__Written task__: Give the stretch of the listing from the line containing "744x307 pixels. Task: Click" through the line containing "This screenshot has height=309, width=362." as a JSON list of strings, one string per line, skipping blank lines.

__Records shown__:
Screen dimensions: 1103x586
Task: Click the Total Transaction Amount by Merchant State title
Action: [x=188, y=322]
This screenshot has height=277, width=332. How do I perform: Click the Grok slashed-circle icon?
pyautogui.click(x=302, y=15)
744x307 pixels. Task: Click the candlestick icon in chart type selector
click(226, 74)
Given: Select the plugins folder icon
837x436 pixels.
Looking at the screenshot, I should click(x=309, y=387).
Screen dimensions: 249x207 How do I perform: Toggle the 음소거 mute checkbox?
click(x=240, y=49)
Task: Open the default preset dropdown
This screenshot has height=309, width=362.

* * *

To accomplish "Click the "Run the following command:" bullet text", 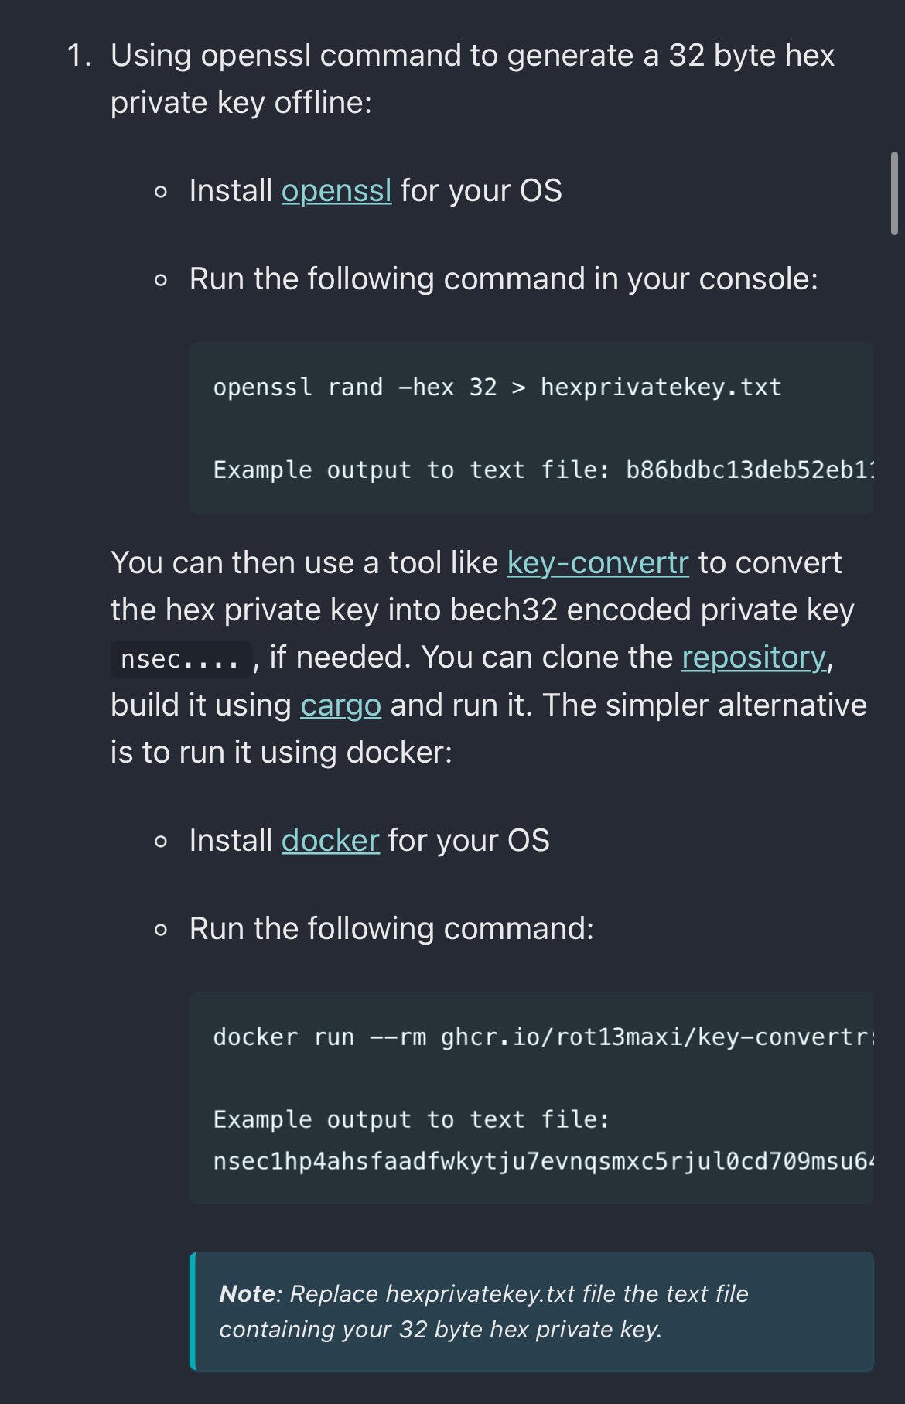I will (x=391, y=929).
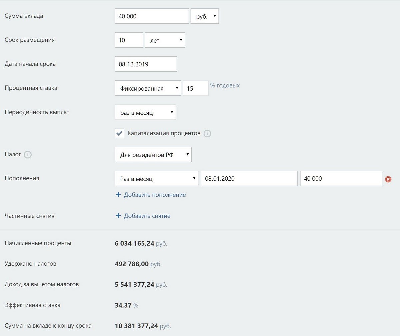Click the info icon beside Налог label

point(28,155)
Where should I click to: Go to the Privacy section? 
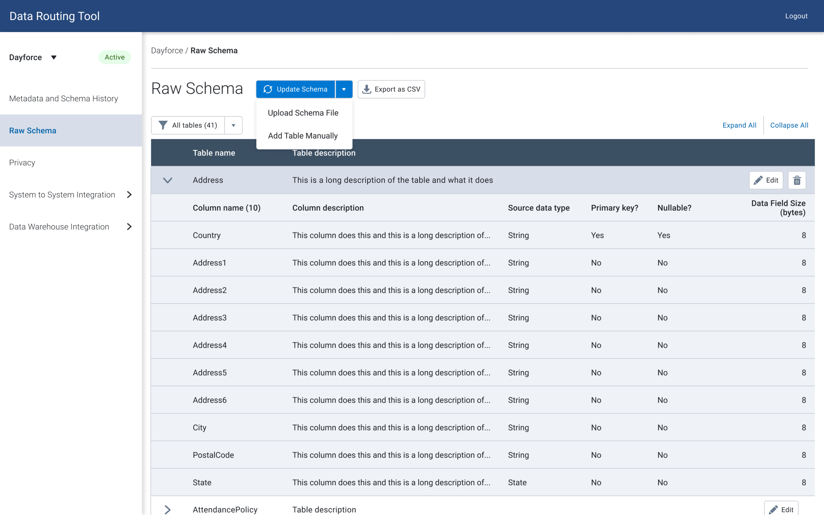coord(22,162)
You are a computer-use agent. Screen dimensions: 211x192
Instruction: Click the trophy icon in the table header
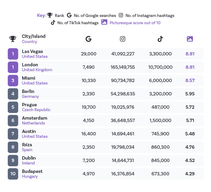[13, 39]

--

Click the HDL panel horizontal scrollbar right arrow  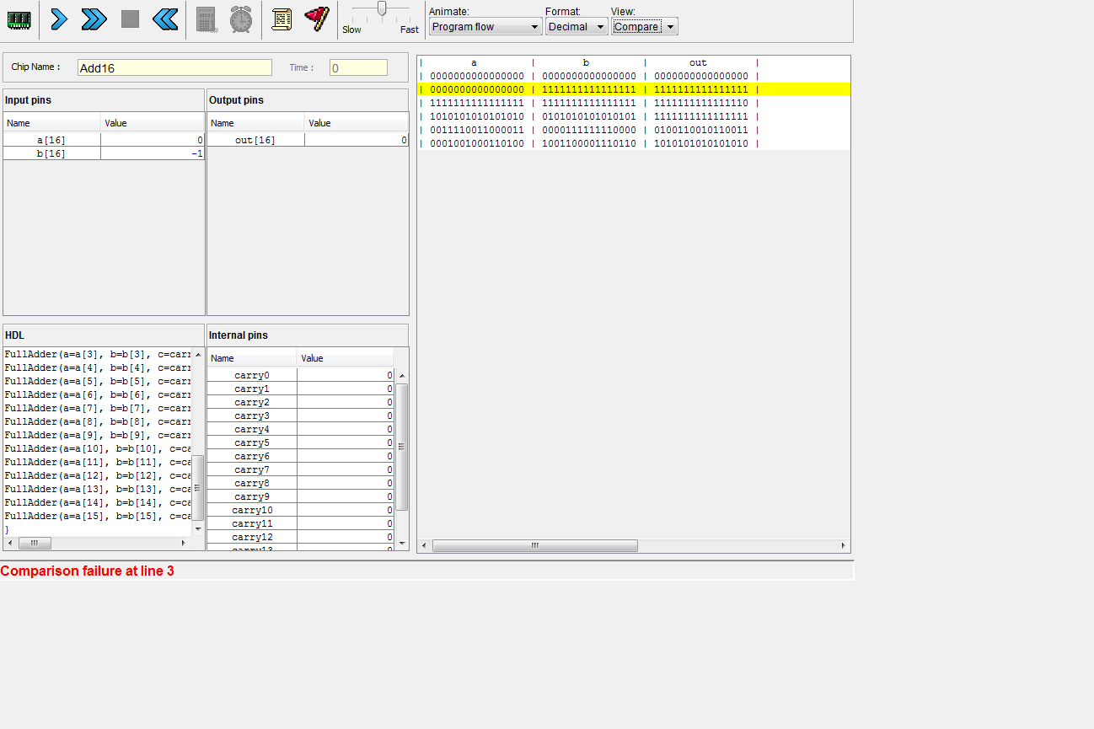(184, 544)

__Solution to this problem__:
[
  "744x307 pixels. Task: Click the candlestick icon in chart type selector",
  "click(226, 74)",
  "Given: Select the plugins folder icon",
  "837x436 pixels.",
  "Looking at the screenshot, I should click(x=309, y=387).",
  "Screen dimensions: 249x207 How do I perform: Toggle the 음소거 mute checkbox?",
  "click(x=240, y=49)",
  "Task: Open the default preset dropdown",
  "This screenshot has height=309, width=362."
]